● Work instructions:
Copy the rows below exactly, everything from the line containing "GUIDELINES (686, 283)" down to the line containing "Students (325, 661)", with both of those lines included.

☆ ☆ ☆ ☆ ☆

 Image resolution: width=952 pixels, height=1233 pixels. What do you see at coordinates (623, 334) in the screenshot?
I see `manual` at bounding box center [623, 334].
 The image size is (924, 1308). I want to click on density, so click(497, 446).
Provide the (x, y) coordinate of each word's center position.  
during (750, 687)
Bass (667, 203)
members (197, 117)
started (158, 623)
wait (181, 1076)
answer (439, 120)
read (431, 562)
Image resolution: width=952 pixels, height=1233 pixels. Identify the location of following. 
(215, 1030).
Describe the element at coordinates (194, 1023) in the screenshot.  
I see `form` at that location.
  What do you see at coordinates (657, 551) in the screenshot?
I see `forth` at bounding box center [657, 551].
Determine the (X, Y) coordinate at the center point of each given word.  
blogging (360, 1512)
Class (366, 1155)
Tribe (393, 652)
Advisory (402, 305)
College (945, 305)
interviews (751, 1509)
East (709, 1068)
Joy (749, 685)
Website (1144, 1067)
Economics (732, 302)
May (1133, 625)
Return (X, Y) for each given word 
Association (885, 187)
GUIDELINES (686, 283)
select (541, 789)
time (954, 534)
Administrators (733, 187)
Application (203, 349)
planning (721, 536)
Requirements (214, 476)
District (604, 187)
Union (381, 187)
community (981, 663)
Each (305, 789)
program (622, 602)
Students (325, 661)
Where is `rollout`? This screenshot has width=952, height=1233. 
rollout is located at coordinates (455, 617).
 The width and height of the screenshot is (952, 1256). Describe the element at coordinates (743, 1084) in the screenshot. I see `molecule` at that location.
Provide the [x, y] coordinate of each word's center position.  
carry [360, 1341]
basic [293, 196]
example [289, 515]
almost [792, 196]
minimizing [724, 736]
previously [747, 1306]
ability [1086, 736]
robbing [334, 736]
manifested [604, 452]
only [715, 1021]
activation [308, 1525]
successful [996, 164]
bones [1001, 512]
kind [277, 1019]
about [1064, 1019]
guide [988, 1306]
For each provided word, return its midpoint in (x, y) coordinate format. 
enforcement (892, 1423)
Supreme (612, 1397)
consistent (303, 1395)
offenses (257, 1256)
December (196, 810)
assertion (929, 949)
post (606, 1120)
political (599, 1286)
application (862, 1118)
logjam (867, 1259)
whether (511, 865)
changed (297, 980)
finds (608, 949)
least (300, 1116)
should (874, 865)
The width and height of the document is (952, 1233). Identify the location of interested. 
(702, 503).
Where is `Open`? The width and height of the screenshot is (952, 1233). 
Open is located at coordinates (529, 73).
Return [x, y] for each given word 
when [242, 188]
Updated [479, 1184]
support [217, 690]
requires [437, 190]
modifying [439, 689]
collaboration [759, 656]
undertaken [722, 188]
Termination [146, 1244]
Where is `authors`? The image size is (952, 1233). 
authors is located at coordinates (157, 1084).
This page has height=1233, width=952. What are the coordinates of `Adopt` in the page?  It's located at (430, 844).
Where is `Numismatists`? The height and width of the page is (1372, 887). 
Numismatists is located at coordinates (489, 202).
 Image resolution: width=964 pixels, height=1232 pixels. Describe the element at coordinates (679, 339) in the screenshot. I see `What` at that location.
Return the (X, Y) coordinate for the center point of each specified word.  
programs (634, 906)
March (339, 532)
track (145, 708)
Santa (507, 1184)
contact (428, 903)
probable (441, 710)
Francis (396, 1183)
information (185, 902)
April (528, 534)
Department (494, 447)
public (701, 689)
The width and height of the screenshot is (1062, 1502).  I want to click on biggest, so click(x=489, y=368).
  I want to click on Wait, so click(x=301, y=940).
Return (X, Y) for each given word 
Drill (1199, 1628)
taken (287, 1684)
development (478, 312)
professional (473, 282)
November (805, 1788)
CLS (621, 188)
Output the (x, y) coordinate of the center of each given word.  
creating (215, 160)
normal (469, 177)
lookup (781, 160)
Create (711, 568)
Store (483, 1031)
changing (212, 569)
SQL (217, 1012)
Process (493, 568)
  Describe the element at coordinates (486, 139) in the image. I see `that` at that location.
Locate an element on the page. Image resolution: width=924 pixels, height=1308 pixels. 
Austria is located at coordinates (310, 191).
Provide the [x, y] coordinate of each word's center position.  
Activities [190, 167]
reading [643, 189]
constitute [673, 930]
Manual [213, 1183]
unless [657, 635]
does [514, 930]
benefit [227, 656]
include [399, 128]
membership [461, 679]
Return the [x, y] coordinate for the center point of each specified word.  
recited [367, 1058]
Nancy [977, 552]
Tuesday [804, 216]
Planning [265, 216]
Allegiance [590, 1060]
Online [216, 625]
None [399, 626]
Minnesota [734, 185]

☆ ☆ ☆ ☆ ☆

● Result:
GUIDELINES (686, 283)
select (541, 789)
time (954, 534)
Administrators (733, 187)
Application (203, 349)
planning (721, 536)
Requirements (214, 476)
District (604, 187)
Union (381, 187)
community (981, 663)
Each (305, 789)
program (622, 602)
Students (325, 661)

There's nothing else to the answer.